Now, this isn't by itself that slow, but the problem is I need to do simulations of the testSet (and a large number at that, ~ 10,000), and the targetSet is about 10,000 sets long.
So for a small number of simulations to test, the pure python implementation was taking ~50 secs.
I tried making a cython function, and it worked and it's now running at ~16 secs.
If there is anything else that I could do to the cython function that anyone could think of that would be great (python 2.7 btw)

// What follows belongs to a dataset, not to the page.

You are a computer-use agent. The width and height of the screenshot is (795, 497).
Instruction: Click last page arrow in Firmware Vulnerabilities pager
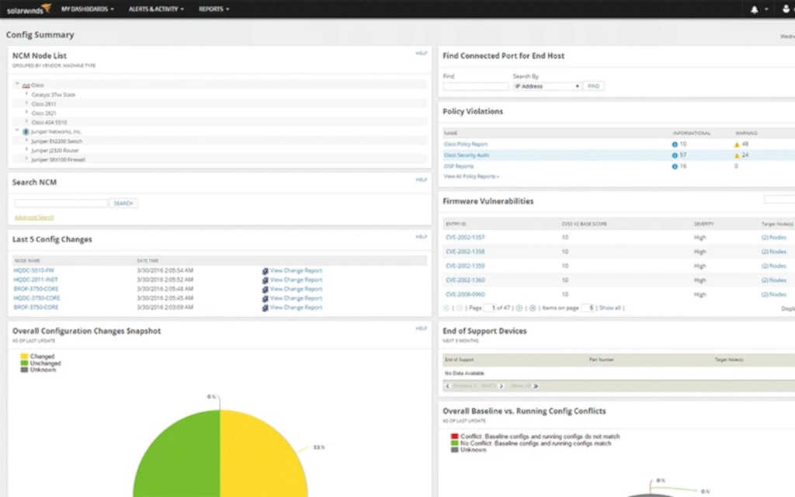[532, 308]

Here is my Cython implementation in overlapFunc.pyx
def computeOverlap(set testSet, list targetSets):
cdef list obsOverlaps = []
cdef int i, N
cdef set overlap
N = len(targetSets)
for i in range(N):
overlap = testSet & targetSets[i]
if len(overlap) <= 1:
obsOverlaps.append(0)
else:
obsOverlaps.append(len(overlap))
return obsOverlaps
and the setup.py
from distutils.core import setup
from distutils.extension import Extension
from Cython.Distutils import build_ext
ext_modules = [Extension("overlapFunc",
["overlapFunc.pyx"])]
setup(
name = 'computeOverlap function',
cmdclass = {'build_ext': build_ext},
ext_modules = ext_modules
)
and some code to build some random sets for testing and to time the function. test.py
import numpy as np
from overlapFunc import computeOverlap
import time
def simRandomSet(n):
for i in range(n):
simSet= set(np.random.randint(low=1, high=100, size=50))
yield simSet
if __name__ == '__main__':
np.random.seed(23032014)
targetSet = [set(np.random.randint(low=1, high=100, size=50)) for i in range(10000)]
simulatedTestSets = simRandomSet(200)
start = time.time()
for i in simulatedTestSets:
obsOverlaps = computeOverlap(i, targetSet)
print time.time()-start
I tried changing the def at the start of the computerOverlap function, as in:
cdef list computeOverlap(set testSet, list targetSets):
but I get the following warning message when I run the setup.py
script:
'__pyx_f_11overlapFunc_computeOverlap' defined but not used [-Wunused-function]
and then when I run something that tries to use the function I get an import Error:
from overlapFunc import computeOverlap
ImportError: cannot import name computeOverlap
Thanks in advance for your help,
Cheers,
Davy